REST vs gRPC vs GraphQL
| Aspect | REST | gRPC | GraphQL |
|---|---|---|---|
| Protocol | HTTP/1.1 or HTTP/2 | HTTP/2 (always) | HTTP (typically POST) |
| Format | JSON (text) | Protobuf (binary) | JSON |
| Speed | Moderate | Fast (10x smaller payloads) | Moderate |
| Streaming | No (needs WebSocket) | Bidirectional streaming | Subscriptions |
| Contract | OpenAPI/Swagger (optional) | .proto file (strict) | Schema (strict) |
| Browser support | Native | Needs grpc-web proxy | Native |
| Best for | Public APIs, CRUD | Internal microservices, low-latency | Mobile apps, BFF |
Interview Tip
"REST for public-facing APIs (universally understood). gRPC for internal service-to-service (fast, typed, streaming).
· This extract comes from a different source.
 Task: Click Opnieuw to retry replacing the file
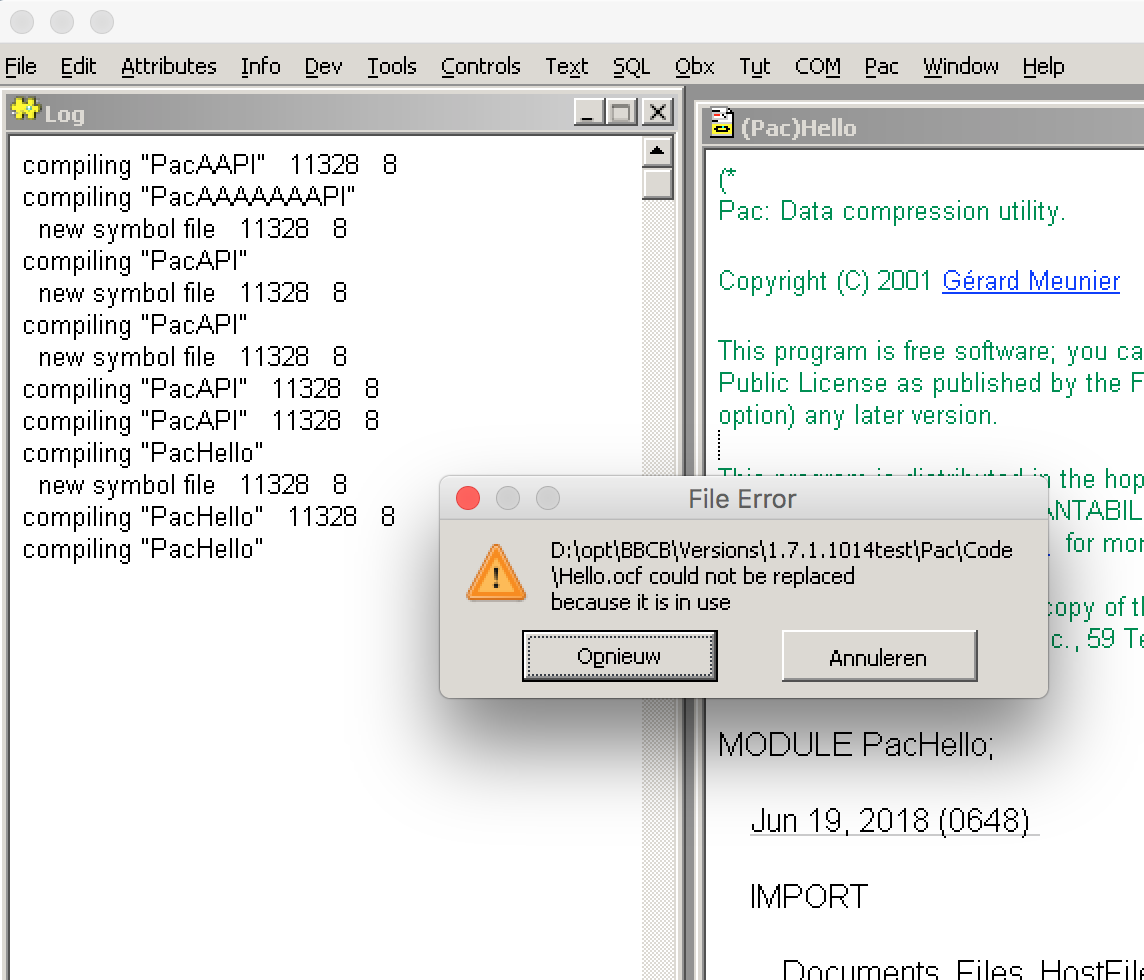point(619,657)
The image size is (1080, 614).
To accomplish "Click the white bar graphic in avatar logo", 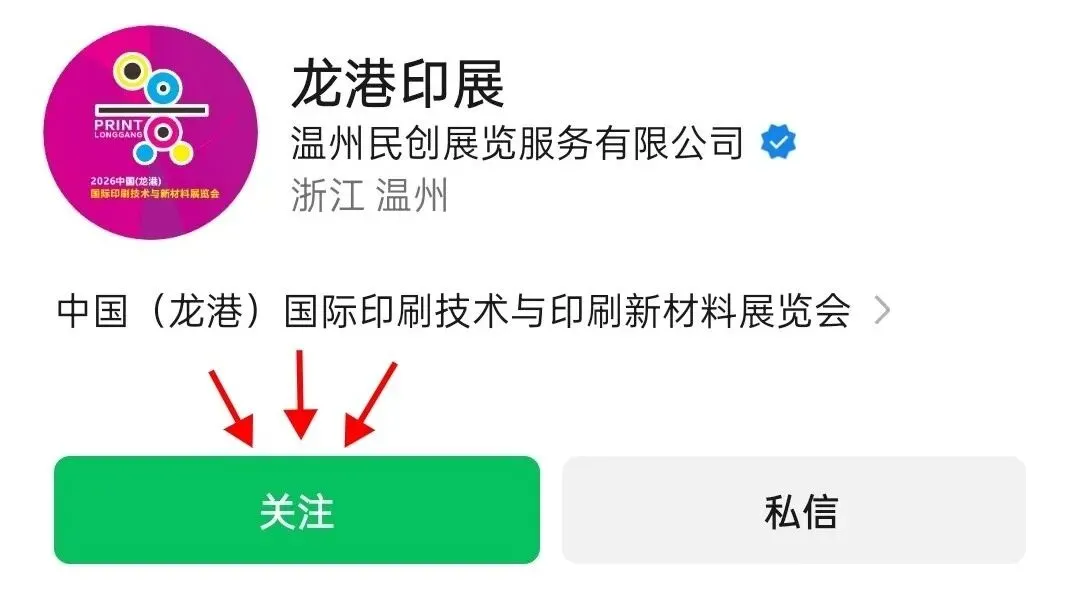I will point(151,110).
GraphQL when clients need flexible queries and you want to avoid over-fetching (mobile apps)."
Redis vs Memcached
| Aspect | Redis | Memcached |
|---|---|---|
| Data types | Strings, lists, sets, sorted sets, hashes, streams | Strings only |
| Persistence | RDB snapshots + AOF | None (pure cache) |
| Clustering | Redis Cluster (built-in) | Client-side sharding |
| Pub/Sub | Built-in | Not supported |
| Memory efficiency | Less efficient (metadata overhead) | More efficient for simple K/V |
| Max value size | 512MB | 1MB |
| Best for | Leaderboards, sessions, queues, pub/sub | Simple cache layer |
Interview Tip
"Redis for anything beyond simple caching — data structures, pub/sub, sorted sets for leaderboards. Memcached only if you need raw simplicity and maximum memory efficiency for string caching."
Kafka vs RabbitMQ vs SQS
| Aspect | Kafka | RabbitMQ | SQS |
|---|---|---|---|
| Model | Distributed log (pull-based) | Message broker (push-based) | Managed queue (pull-based) |
| Ordering | Per-partition guaranteed | Per-queue (single consumer) | FIFO queues only (extra cost) |
| Retention | Configurable (days/forever) | Until consumed | 14 days max |
| Throughput | Millions/sec | Thousands/sec | Thousands/sec |
| Replay | Yes (offset-based) | No (consumed = gone) | No |
| Ops complexity | High (ZooKeeper/KRaft) | Medium | Zero (fully managed) |
| Best for | Event streaming, data pipelines, audit log | Task queues, RPC, routing | Simple cloud-native queues |
Interview Tip
"Kafka for event streaming and data pipelines (need replay, ordering, high throughput). RabbitMQ for complex routing and task distribution. SQS when you want zero ops and AWS-native simplicity."
Monolith vs Microservices
| Aspect | Monolith | Microservices |
|---|---|---|
| Deployment | All-or-nothing | Independent per service |
| Complexity | Simple to start | Complex (networking, discovery, observability) |
| Scaling | Scale entire app | Scale individual services |
| Data | Shared database | Database per service |
| Team size | Works for <20 engineers | Needed for 50+ engineers |
| Latency | In-process calls (ns) | Network calls (ms) |
| Best for | Startups, MVPs, small teams | Large orgs, independent team scaling |
Interview Tip
"Start monolith, extract microservices when team/traffic demands it. Microservices solve organizational scaling (team autonomy), not technical scaling. A well-designed monolith handles millions of requests."
Load Balancer: L4 vs L7
| Aspect | L4 (Transport) | L7 (Application) |
|---|---|---|
| Layer | TCP/UDP | HTTP/HTTPS |
| Inspects | IP + Port only | URL, headers, cookies, body |
| Speed | Faster (no payload parsing) | Slightly slower |
| TLS | Pass-through only | Can terminate TLS |
| Routing | Round robin, least connections | Path-based, header-based, A/B |
| Health checks | TCP connect / ping | HTTP status code |
| Best for | Databases, non-HTTP, raw TCP | APIs, web apps, microservices |
Interview Tip
"L7 for HTTP services (smart routing, TLS termination, observability). L4 only for non-HTTP protocols (databases, game servers) or when maximum throughput matters more than routing intelligence."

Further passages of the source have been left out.